12. November 2023, 18 Uhr
Reformationskirche Köln-Marienburg
Während der deutsch-französische Komponist Mark Andre (*1964) in seinen Werken nach der Stille greift, bevorzugen barocke Tondichter den opulenten Klang, um das Leben und ihren Gott zu loben. In „Silent Voices“ begegneten sich beide kompositorischen Wege und verschmolzen sogar zwischendurch in einer großen Klangcollage.
Das Stück „3“ für sechs Stimmen von Mark Andre ist ein sphärisch schwebendes Gebilde, das nach innerem Frieden und spiritueller Erfahrung strebt. Spurensuche und theologische Aussage zugleich, verkörpert das komplexe Werk zeitgenössische geistliche Musik, ohne Kirchenmusik im herkömmlichen Sinne zu sein. Für Komponisten wie Bach und Schütz hingegen war die Vermittlung religiöser Kernbotschaften an formale und harmonische Leitlinien gekoppelt und entsprach damit den Vorstellungen der Barockzeit. Mit kraftvollen Stimmen und in vollem Ornat rufen Chöre nach Frieden und geben der Zuversicht ein prächtiges Gewand.

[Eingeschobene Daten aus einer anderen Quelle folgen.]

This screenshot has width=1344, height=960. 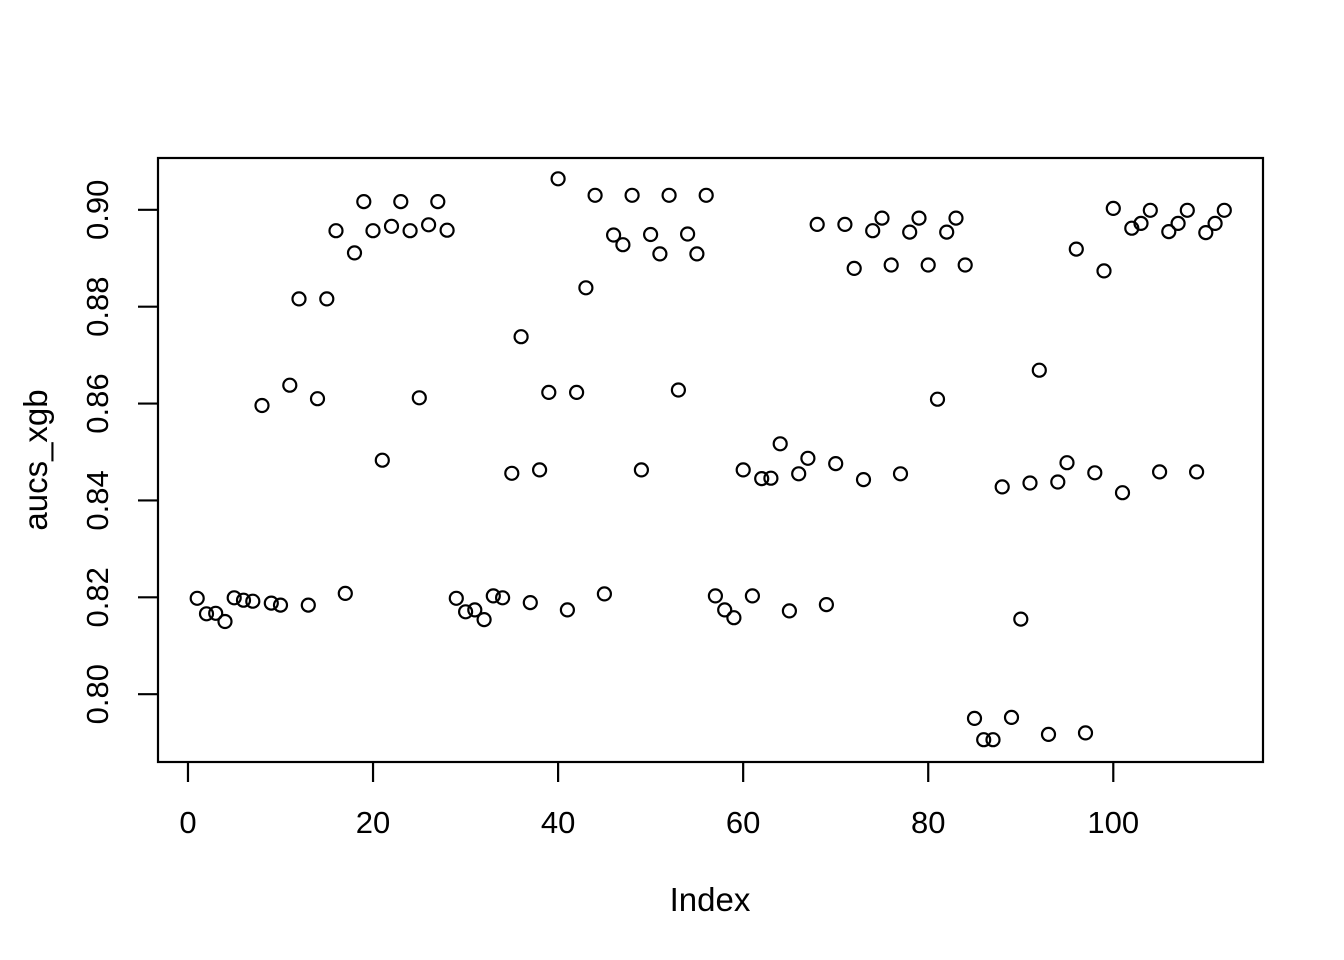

Samuel Dobernecker, Musikalischer Leiter des Konzertabends mit einem Programm voll musikalischer Brüche und Gegensätze, bespielte mit sechs Solisten, einem Projektchor und einem Instrumentalensemble den sakralen Raum mit barockem Wohlklang und mit vertonter Stille. Dabei ermöglichte er Entdeckungen wie die von Jonathan Harvey komponierten „Angels“ und Reiko Fütings Chorwerk „als ein licht“, das Zitate aus Heinrich Schütz’ Chormusik auseinandernimmt und in neue zeitliche Dimensionen sortiert.
Mit einer Collage in A-Dur wagte Dobernecker ein musikalisches Experiment Musik von J.S. Bach, H. Schütz und J. Allende-Blin kreuzten, überlagerten und verbanden sich. Die Ensembles nutzten dafür den gesamten Kirchenraum und schufen durch die Auflösung der Struktur eine spannende Neukomposition über die angemessene Art und Weise, Gott in unserer Welt zu loben.
Stille und Jubel, Kontemplation und Zelebration bildeten in „Silent Voices“ ein Wechselspiel, das dazu einlud, unterschiedliche Zugänge zum Jenseitigen zu erleben und sich in verschiedenartige Klangwelten zu versenken.
Der Musiker, Organist und Chorleiter Samuel Dobernecker erhielt einen Förderpreis für sein bisheriges Werk im Bereich der Neuen Musik, insbesondere als Initiator vielfältiger experimenteller und transdisziplinärer Projekte im kirchlichen Raum. Die Stiftung zeichnete damit sein besonderes Engagement für die Vermittlung zeitgenössischer Musik im Kontext aktueller gesellschaftlicher, ästhetischer und geistlicher Diskurse aus. Der Förderpreis ist nicht zweckgebunden und mit 2.500 Euro dotiert.